- [Problem] Could you retype, exactly as written, every line from the top of the records through the line that contains "Open the text color picker"?

#### Entries supplied

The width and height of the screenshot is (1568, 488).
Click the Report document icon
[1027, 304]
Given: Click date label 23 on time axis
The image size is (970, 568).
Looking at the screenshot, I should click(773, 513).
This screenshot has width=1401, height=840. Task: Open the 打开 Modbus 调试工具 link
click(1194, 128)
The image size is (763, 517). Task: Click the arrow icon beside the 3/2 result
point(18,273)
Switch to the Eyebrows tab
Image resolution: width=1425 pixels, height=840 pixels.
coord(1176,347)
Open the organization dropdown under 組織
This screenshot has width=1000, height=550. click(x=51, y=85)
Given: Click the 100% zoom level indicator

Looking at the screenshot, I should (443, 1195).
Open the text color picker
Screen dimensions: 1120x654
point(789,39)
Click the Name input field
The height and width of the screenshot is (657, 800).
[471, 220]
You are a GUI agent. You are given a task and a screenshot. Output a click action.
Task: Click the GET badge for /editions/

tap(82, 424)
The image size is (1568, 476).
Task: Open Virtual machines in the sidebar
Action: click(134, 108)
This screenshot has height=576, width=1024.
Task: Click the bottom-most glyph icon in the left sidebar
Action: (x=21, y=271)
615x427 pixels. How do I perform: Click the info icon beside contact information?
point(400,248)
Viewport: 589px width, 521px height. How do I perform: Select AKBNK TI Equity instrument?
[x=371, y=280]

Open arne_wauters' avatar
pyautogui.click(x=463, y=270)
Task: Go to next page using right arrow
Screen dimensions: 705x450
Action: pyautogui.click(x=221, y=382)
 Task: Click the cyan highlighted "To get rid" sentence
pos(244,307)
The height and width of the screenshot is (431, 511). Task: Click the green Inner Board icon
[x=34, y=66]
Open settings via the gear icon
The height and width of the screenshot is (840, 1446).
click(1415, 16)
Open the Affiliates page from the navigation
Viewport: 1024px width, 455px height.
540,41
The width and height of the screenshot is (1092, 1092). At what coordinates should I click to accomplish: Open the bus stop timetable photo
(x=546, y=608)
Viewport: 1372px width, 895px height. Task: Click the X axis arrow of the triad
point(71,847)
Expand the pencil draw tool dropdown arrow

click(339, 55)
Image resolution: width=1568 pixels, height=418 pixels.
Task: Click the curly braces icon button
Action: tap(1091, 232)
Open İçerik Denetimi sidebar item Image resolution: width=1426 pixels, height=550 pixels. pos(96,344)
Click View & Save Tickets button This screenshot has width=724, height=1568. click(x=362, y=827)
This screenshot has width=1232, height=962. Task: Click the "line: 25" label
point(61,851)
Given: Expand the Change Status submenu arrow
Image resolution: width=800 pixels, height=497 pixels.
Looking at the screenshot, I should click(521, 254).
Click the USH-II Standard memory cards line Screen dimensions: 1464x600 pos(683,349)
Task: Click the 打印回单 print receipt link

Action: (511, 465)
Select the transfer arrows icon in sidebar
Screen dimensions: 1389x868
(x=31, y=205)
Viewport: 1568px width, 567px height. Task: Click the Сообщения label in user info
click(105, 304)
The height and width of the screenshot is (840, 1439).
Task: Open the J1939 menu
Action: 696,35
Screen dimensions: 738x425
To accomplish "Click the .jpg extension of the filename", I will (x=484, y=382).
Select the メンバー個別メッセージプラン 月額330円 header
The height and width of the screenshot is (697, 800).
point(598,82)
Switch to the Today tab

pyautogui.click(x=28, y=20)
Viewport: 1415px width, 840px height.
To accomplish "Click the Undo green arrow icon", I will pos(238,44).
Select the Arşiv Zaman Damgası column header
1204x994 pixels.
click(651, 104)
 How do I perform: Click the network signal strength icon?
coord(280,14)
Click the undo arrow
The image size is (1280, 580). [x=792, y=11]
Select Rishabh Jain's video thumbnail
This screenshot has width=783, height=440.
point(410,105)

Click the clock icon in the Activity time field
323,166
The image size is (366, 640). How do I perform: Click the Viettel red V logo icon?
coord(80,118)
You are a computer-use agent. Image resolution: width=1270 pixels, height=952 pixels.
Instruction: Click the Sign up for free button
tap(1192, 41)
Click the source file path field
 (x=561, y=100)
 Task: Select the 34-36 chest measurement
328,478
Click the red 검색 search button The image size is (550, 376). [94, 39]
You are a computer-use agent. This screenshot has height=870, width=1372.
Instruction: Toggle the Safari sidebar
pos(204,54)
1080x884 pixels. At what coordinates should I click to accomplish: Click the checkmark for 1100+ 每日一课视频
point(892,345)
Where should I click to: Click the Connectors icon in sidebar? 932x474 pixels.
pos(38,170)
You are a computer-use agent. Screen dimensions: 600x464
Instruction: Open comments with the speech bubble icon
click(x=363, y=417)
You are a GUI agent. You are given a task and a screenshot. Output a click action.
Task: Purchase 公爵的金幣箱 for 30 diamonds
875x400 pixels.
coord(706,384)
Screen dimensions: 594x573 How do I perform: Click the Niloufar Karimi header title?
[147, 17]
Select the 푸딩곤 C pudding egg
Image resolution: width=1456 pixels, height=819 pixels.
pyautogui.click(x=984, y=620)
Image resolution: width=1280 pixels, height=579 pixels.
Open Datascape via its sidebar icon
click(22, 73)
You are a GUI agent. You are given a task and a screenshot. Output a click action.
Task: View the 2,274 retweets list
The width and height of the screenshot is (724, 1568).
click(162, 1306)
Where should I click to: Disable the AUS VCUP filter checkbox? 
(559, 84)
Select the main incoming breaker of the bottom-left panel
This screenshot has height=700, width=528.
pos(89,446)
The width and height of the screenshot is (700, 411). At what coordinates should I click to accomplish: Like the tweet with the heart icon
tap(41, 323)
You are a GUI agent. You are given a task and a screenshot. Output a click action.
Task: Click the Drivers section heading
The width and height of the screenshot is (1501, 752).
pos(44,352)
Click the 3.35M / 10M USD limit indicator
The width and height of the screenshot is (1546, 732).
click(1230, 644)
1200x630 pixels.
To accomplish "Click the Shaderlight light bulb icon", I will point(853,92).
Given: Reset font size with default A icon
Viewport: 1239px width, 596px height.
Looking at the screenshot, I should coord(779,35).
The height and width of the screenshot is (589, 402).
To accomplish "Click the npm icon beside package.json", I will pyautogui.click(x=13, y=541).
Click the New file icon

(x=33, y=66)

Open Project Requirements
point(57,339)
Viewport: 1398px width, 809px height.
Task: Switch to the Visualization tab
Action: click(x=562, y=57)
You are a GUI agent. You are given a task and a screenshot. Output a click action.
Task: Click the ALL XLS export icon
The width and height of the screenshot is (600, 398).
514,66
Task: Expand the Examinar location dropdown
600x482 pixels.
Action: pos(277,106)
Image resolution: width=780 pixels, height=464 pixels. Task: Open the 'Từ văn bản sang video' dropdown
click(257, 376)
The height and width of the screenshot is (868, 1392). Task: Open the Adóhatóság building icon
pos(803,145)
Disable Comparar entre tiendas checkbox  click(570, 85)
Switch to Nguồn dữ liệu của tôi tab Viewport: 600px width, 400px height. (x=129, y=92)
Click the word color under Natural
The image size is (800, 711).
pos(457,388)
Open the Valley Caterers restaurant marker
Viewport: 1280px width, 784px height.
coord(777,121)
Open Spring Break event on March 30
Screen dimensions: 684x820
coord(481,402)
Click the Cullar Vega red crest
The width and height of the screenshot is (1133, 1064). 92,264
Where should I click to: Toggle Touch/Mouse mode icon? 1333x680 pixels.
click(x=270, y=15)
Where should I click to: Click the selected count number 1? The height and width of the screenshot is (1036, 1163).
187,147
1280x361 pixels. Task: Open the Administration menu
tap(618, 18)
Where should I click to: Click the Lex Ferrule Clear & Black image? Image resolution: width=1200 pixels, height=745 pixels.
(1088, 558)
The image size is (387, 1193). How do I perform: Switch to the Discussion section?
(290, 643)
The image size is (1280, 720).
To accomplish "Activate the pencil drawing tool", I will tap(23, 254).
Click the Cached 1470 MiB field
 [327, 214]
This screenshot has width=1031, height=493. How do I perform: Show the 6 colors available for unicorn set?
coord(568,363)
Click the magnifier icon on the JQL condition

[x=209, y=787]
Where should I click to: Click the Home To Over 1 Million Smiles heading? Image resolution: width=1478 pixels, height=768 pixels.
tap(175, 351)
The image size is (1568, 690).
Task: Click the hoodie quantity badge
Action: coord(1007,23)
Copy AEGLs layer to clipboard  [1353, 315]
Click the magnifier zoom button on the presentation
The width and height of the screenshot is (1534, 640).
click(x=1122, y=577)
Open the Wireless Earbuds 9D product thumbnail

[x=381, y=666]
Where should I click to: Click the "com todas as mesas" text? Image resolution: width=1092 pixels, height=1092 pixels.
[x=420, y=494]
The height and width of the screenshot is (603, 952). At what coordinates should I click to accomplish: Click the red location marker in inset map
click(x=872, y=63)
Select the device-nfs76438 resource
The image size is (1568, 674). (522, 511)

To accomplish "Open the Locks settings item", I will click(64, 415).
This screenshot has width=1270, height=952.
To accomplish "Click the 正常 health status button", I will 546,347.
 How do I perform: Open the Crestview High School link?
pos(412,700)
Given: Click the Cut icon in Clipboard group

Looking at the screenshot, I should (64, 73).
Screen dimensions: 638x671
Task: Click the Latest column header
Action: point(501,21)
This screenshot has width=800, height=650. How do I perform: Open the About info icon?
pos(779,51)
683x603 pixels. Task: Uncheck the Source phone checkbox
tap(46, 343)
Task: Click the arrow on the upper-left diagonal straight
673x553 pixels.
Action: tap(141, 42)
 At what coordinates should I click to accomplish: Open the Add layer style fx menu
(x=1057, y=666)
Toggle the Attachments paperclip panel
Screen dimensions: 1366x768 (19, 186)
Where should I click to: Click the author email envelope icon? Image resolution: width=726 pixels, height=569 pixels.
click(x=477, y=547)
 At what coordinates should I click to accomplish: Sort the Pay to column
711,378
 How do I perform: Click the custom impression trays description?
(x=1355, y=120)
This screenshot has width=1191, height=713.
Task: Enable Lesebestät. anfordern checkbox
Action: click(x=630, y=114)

########

- [Completed exercise]
The width and height of the screenshot is (1568, 488).
Click the Report document icon
[1027, 304]
Given: Click date label 23 on time axis
The image size is (970, 568).
Looking at the screenshot, I should click(773, 513).
This screenshot has width=1401, height=840. Task: Open the 打开 Modbus 调试工具 link
click(1194, 128)
The image size is (763, 517). Task: Click the arrow icon beside the 3/2 result
point(18,273)
Switch to the Eyebrows tab
Image resolution: width=1425 pixels, height=840 pixels.
coord(1176,347)
Open the organization dropdown under 組織
This screenshot has width=1000, height=550. click(x=51, y=85)
Given: Click the 100% zoom level indicator

Looking at the screenshot, I should (443, 1195).
Open the text color picker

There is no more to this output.